Exercise goal: All lines from the one that has "Click the calendar icon beside the date" onward to the end of the records below are to be returned exactly; pictures are to be skipped.

Data records:
Segment Open
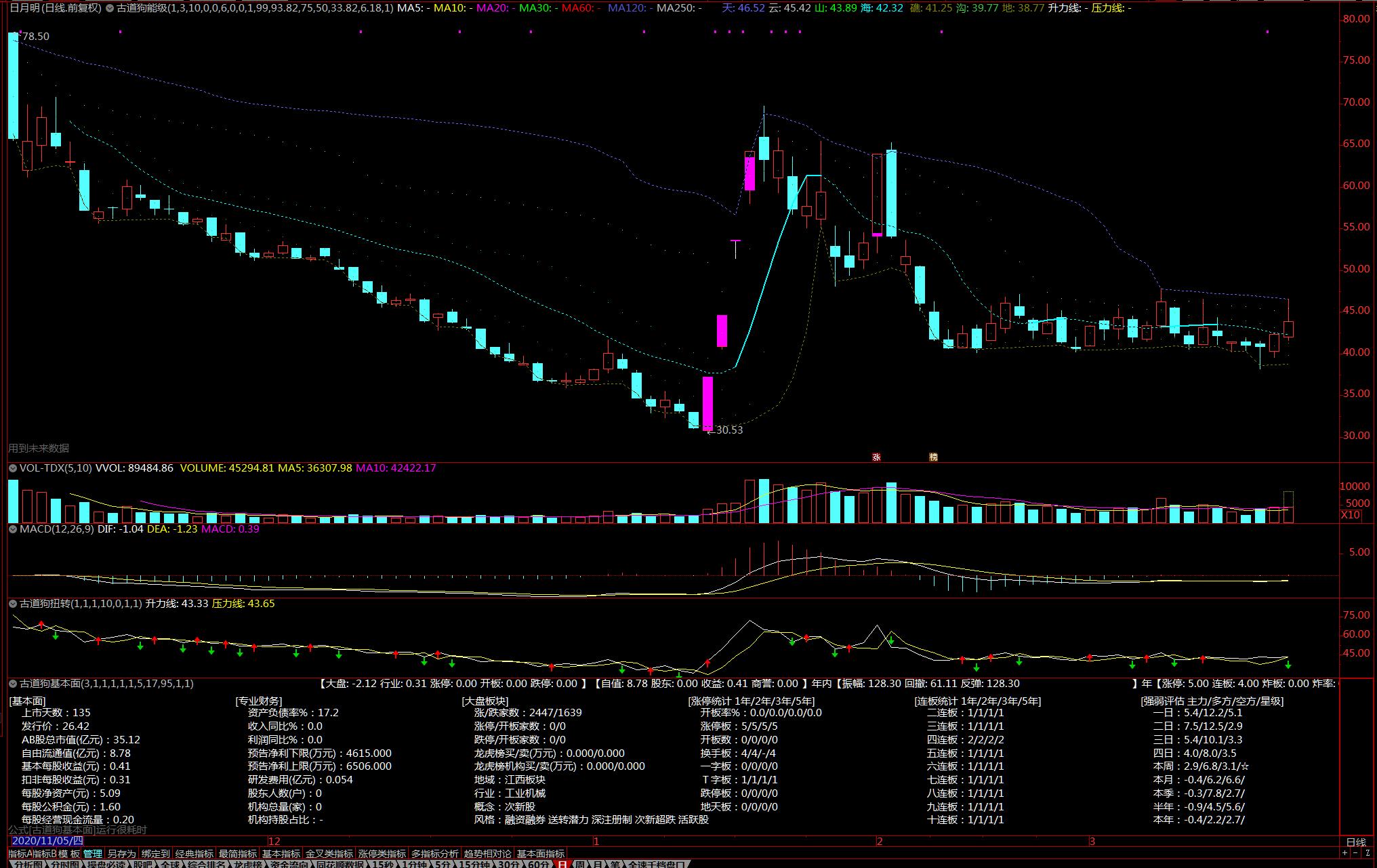This screenshot has width=1377, height=868.
Task: Open the 日线 period selector
Action: 1356,842
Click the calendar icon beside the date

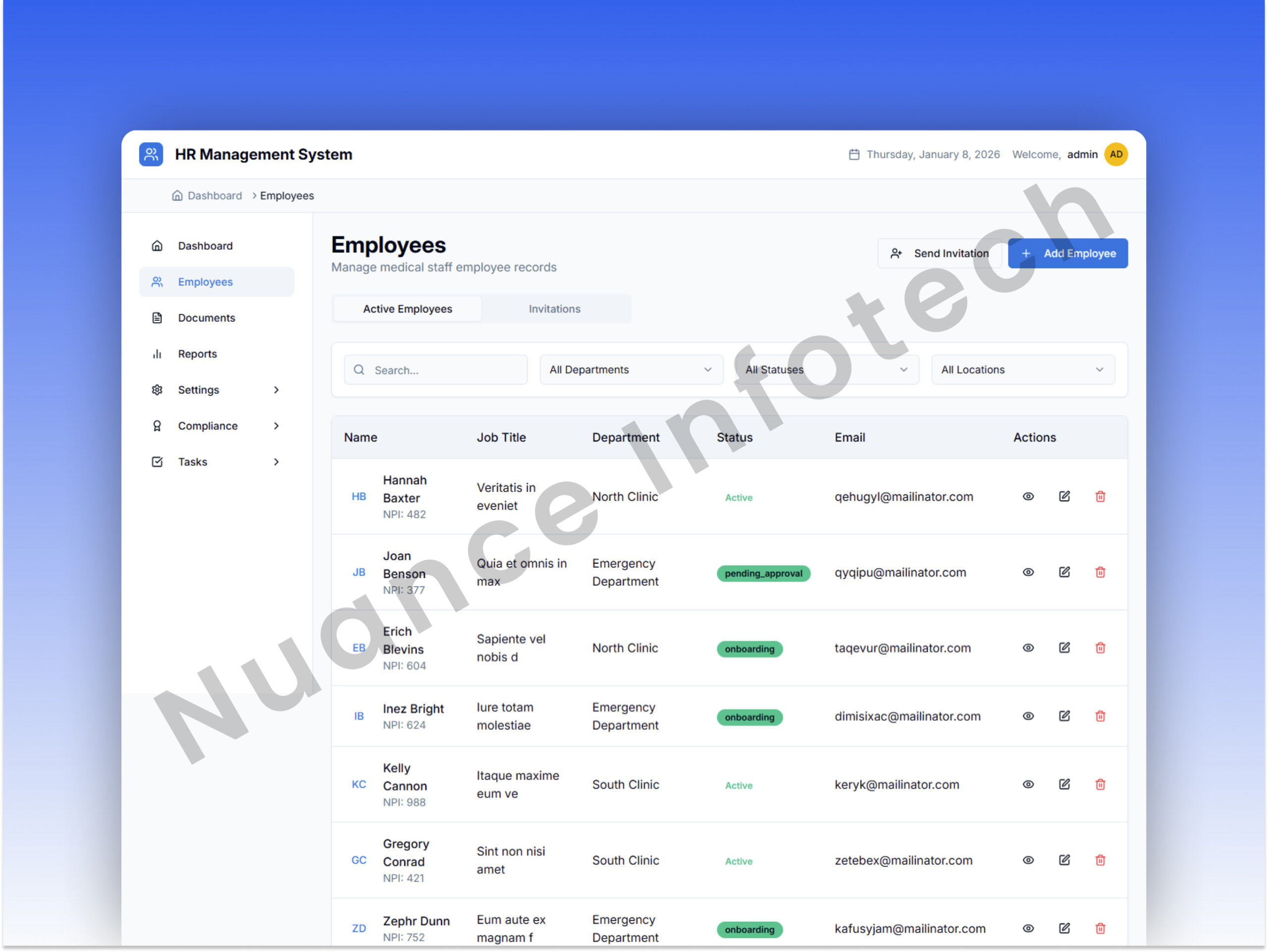point(854,154)
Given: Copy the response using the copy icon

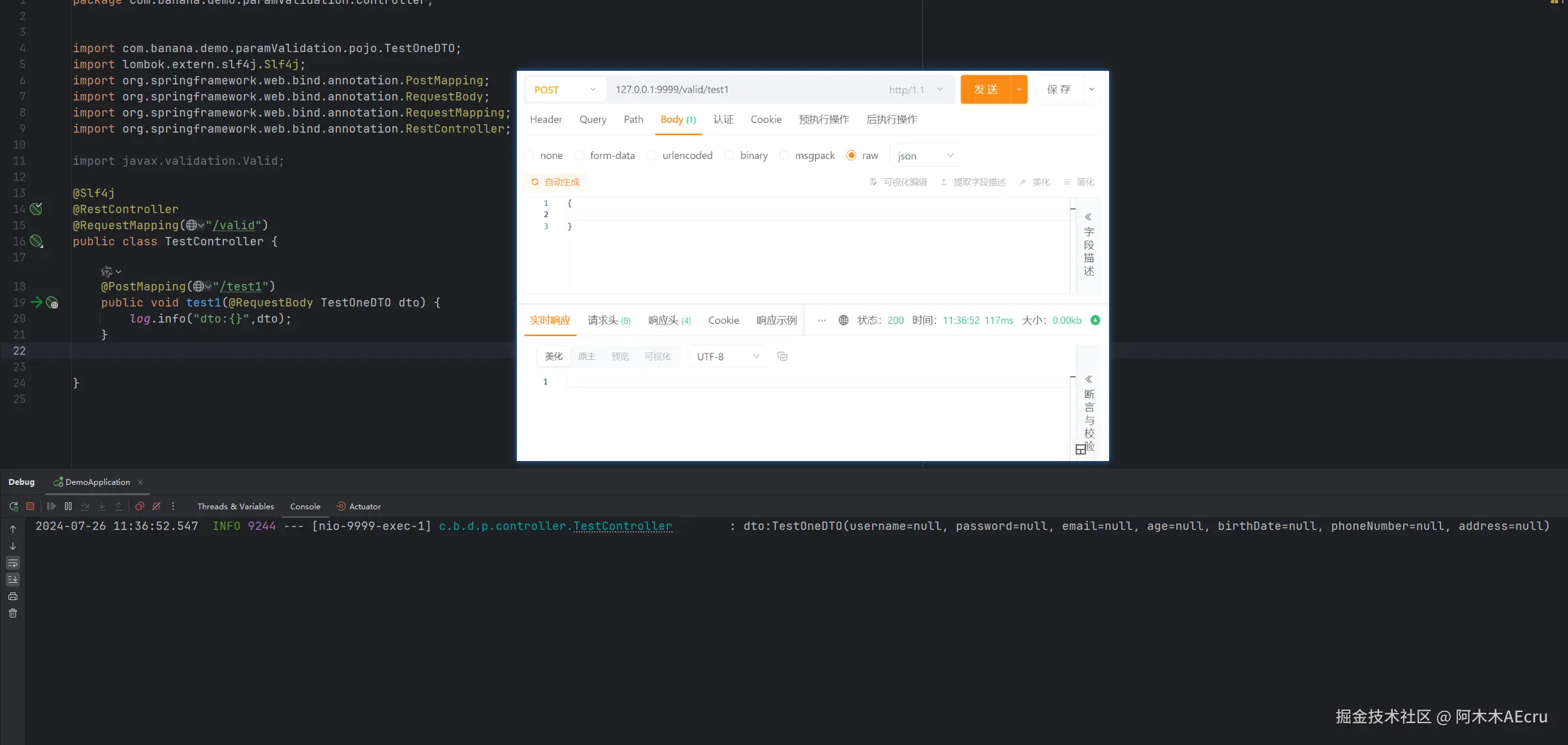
Segment Closed
Solution to this exercise:
Click the calendar icon beside the date

point(854,154)
Given: Copy the response using the copy icon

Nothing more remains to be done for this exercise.